Le dernier pub avant la fin du monde tente de retrouver la veine délirante et chaleureuse de Shaun of the dead. Au point de ressembler parfois à un copier coller, les extra terrestres remplaçant les valeureux zombies. Ne faisons pas la fine bouche, ce pastiche de SF paranoïaque se laisse voir avec un plaisir communicatif.

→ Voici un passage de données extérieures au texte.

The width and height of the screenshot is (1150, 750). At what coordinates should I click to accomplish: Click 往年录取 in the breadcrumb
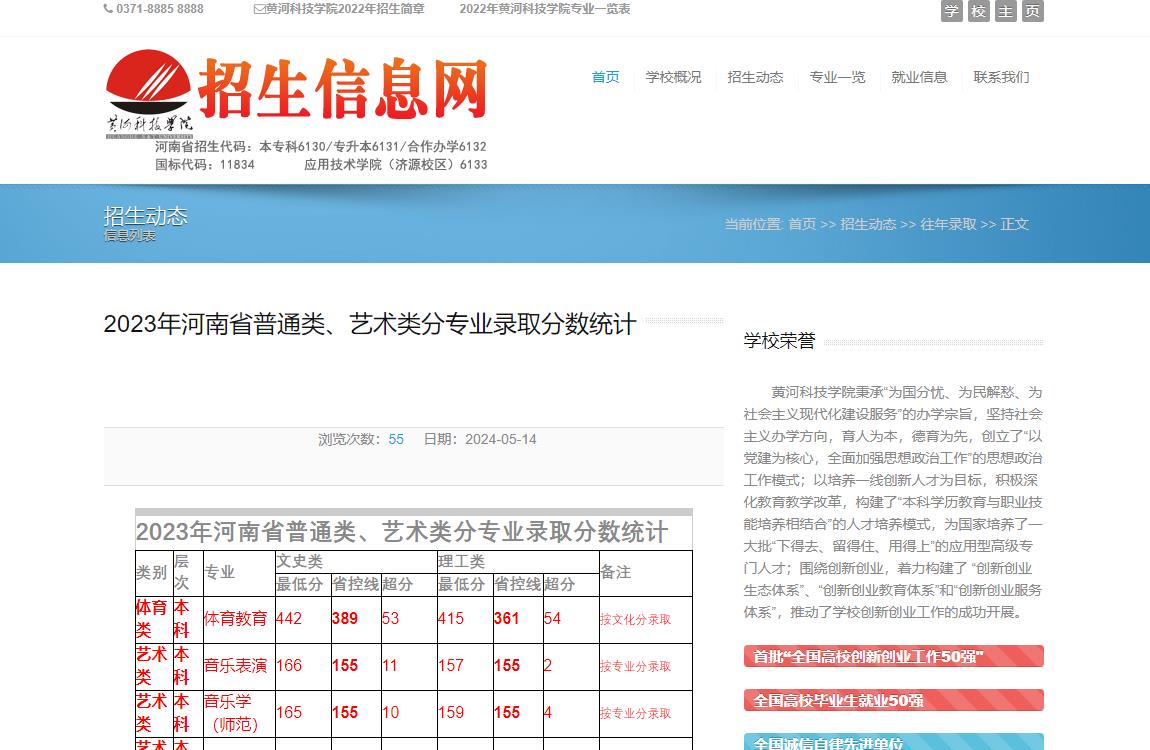[x=948, y=224]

Le film commence comme une petite comédie anglaise inoffensive. Gary King, quadragénaire attardé, convainc ses quatre meilleurs potes du lycée de transformer l’essai raté de leur jeunesse : faire la tournée des 12 pubs dans leur ville natale et finir en beauté dans celui nommé justement La fin du monde. A partir de cette trame légère, Edgar Wright commence par une comédie douce amère sur le poids du temps, les illusions perdues. Le refrain nostalgique sur le bon vieux temps laisse un arrière goût de déjà-vu. Rien de transcendant ! Heureusement, au bout d’une bonne demi-heure, les intentions du réalisateur se révèlent après quelques pintes avalées par nos joyeux lascars. Le dernier pub… n’est ni plus ni moins qu’un détournement délirant et espiègle de L’invasion des profanateurs de sépulture, à la base un superbe roman de Jack Finney,  adapté à plusieurs reprises au cinéma (notamment par Don Siegel et Abel Ferrara).

Edgar Wright respecte à la lettre tous les codes inhérents au genre, à commencer par la parabole gentiment subversive, sur la déshumanisation de l’individu pris dans l’engrenage d’un système généré par une  pensée unique. Il y a d’ailleurs une idée marrante, que certains ont taxé de réac, mais qui se révèle plutôt bouffonne à l’écran : le consumérisme excessif et l’avancée technologique de ces  25 dernières années sont issus du conditionnement des extra-terrestres, largement en avance sur nous,  pauvres terriens idiots. Cette impression pour les gens normaux d’être parfois à la ramasse dans une société marchande où tout va toujours trop vite n’est finalement pas infondée. Un discours baba populiste convenu non dénué d’ironie en revanche.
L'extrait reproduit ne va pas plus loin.